One sample throughout all articles: Google AI Overviews drove the majority of citations on the articles that compounded. ChatGPT was essentially the most constant week over week. Google AI Mode was essentially the most risky, typically dominating an article’s citations and different occasions dropping close to zero.

How citations translate to model visibility
I additionally tracked share of voice and model mentions to grasp what these citations translate into.
For “AI citing my website vs. third-party sources,” Semrush mentions throughout the prompts that cited the article rose roughly 30% within the two weeks after publication.
In that very same article’s major subject cluster, share of voice rose from 15% the week earlier than publication to 26% the week after, whereas the broader AI Visibility benchmark moved solely from 21% to 22%.
The carry was stronger than background motion, although the post-publication window remains to be early.

Nevertheless, the sample does not all the time look this clear.
For “Why are rivals successful AI search?”, mentions throughout the article’s subject cluster roughly doubled within the weeks after publication. The rise had began six to eight weeks earlier, climbing via November and December 2025. Different exercise within the cluster was already constructing momentum, and this text prolonged it reasonably than triggering a brand new step-change.
And, as we all know, citations and mentions aren’t the identical end result. Once I manually reviewed AI responses for top-cited prompts, I recognized 4 distinct quotation patterns:
- Article cited contained in the response and proven within the aspect panel
- Article cited solely within the aspect panel
- Article cited contained in the response however not proven within the aspect panel
- Semrush talked about explicitly within the reply itself

Typically, the article served as a supporting supply.

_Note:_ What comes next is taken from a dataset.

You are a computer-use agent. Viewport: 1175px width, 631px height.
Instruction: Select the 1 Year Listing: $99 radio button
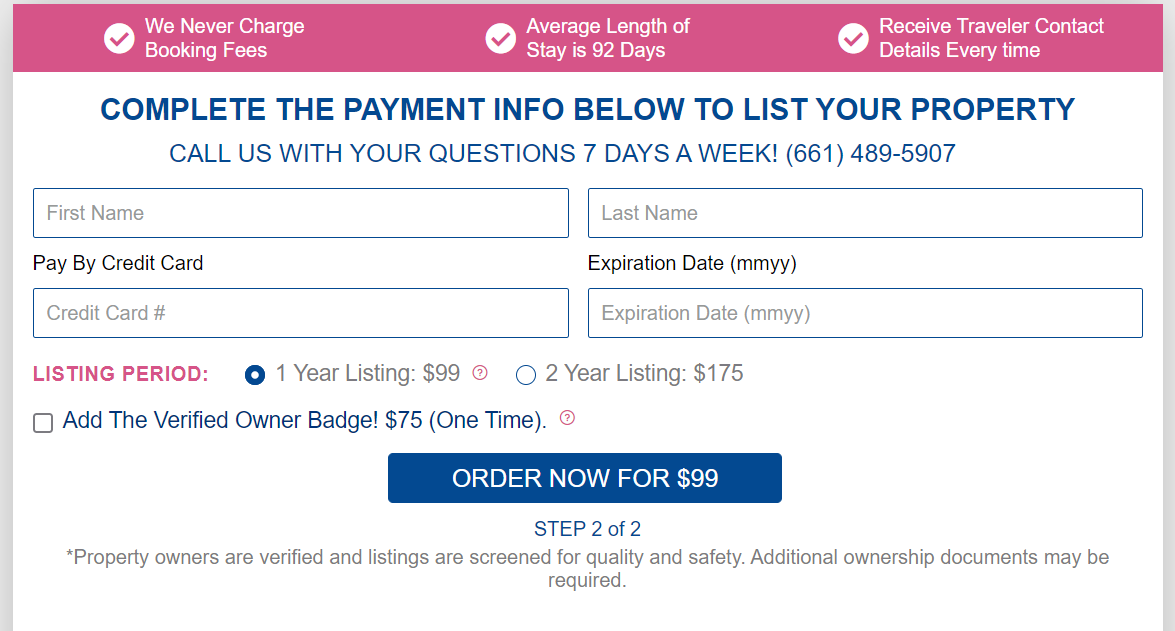coord(255,375)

Semrush’s identify appeared within the aspect panel as a byproduct of the article being retrieved. Direct model mentions within the reply physique have been the exception.
Citations drive visitors and sign authority. Mentions construct model recall by placing your identify within the reply itself. The 2 do not all the time transfer collectively.
The place you can begin
Begin with a listing of the conditions that convey patrons into your class. These are your CEPs.

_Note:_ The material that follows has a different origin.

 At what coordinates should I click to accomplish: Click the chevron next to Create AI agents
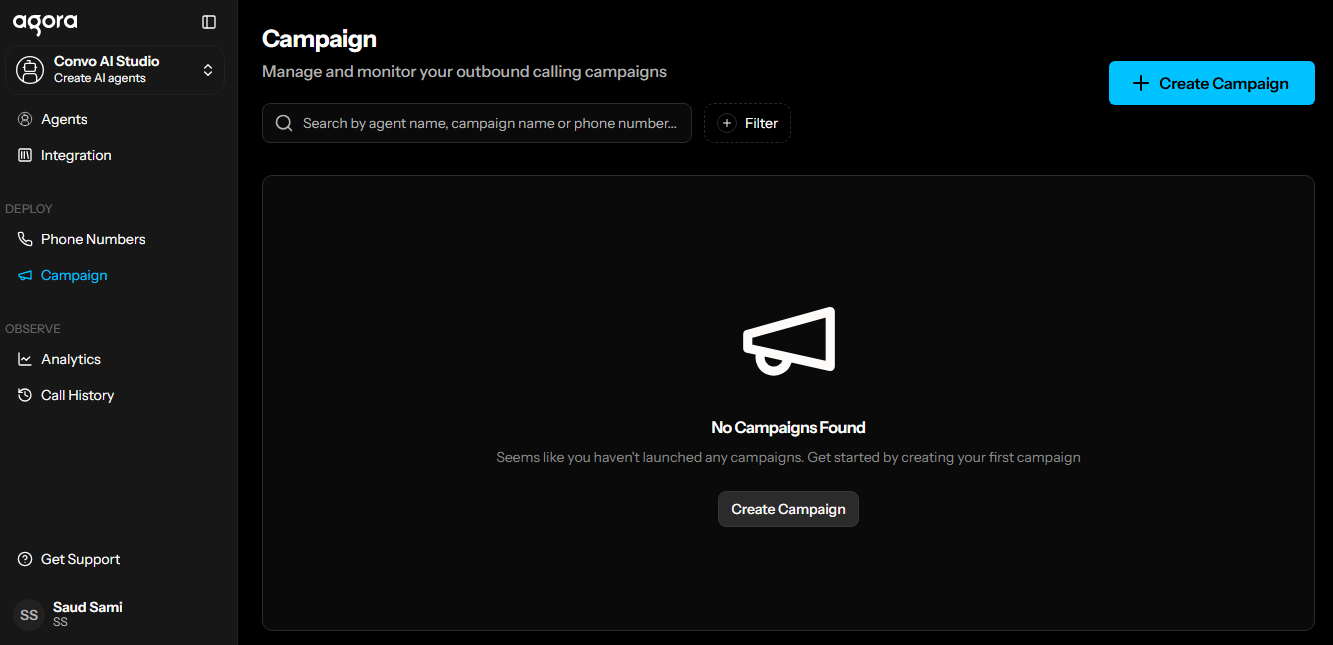(207, 69)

Sit down along with your gross sales crew, your buyer success crew, the individuals who hear what patrons truly say, and write down 20 actual moments. Particular conditions like: “the second our buyer first realizes they’ve this drawback,” “the second a competitor’s identify comes up of their head,” “the second they determine it is value doing one thing about.”
Then examine your present content material towards the listing. Some moments will likely be well-covered. Others will not. The uncovered ones are the place CEP-anchored content material has essentially the most room to carry out. The hole between purchaser actuality and what’s obtainable is widest there.
For instance:
One of many moments we wrote down was: “I’ve seen my rivals displaying up in AI solutions and we’re not.” Our present content material coated the broader subject of AI search visibility, however nothing addressed that particular scenario. We wrote “Why are rivals successful AI search?” round it. The article opens with that actual second, walks via how one can diagnose it, and ends with what to do. That is the article that compounded citations for 4 months straight.
Write the article you’d need to discover in case you have been the individual typing that scenario into ChatGPT. 4 rules matter whenever you begin writing:
- Body every one across the scenario itself
- Use pure language an actual individual would use
- Give every part a single clear job
- Hold the construction scannable with out sacrificing depth
These rules describe what AI search truly rewards: content material constructed for actual purchaser moments, written clearly for the folks in these moments.